Provided records.
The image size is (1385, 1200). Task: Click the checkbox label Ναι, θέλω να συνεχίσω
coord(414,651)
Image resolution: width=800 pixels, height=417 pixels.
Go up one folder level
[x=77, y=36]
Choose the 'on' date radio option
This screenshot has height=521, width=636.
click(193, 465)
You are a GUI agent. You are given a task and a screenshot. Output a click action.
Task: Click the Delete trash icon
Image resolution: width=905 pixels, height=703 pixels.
--
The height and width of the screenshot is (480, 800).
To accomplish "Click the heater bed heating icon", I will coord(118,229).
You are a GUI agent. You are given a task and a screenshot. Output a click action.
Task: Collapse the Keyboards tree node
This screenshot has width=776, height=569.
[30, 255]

Description of the task.
Retype exactly, and only, the lines above from the one where "The image size" occurs up to and including the one where "Image resolution: width=905" occurs.

Result for this task.
The image size is (1385, 1200). Task: Click the checkbox label Ναι, θέλω να συνεχίσω
coord(414,651)
Image resolution: width=800 pixels, height=417 pixels.
Go up one folder level
[x=77, y=36]
Choose the 'on' date radio option
This screenshot has height=521, width=636.
click(193, 465)
You are a GUI agent. You are given a task and a screenshot. Output a click action.
Task: Click the Delete trash icon
Image resolution: width=905 pixels, height=703 pixels.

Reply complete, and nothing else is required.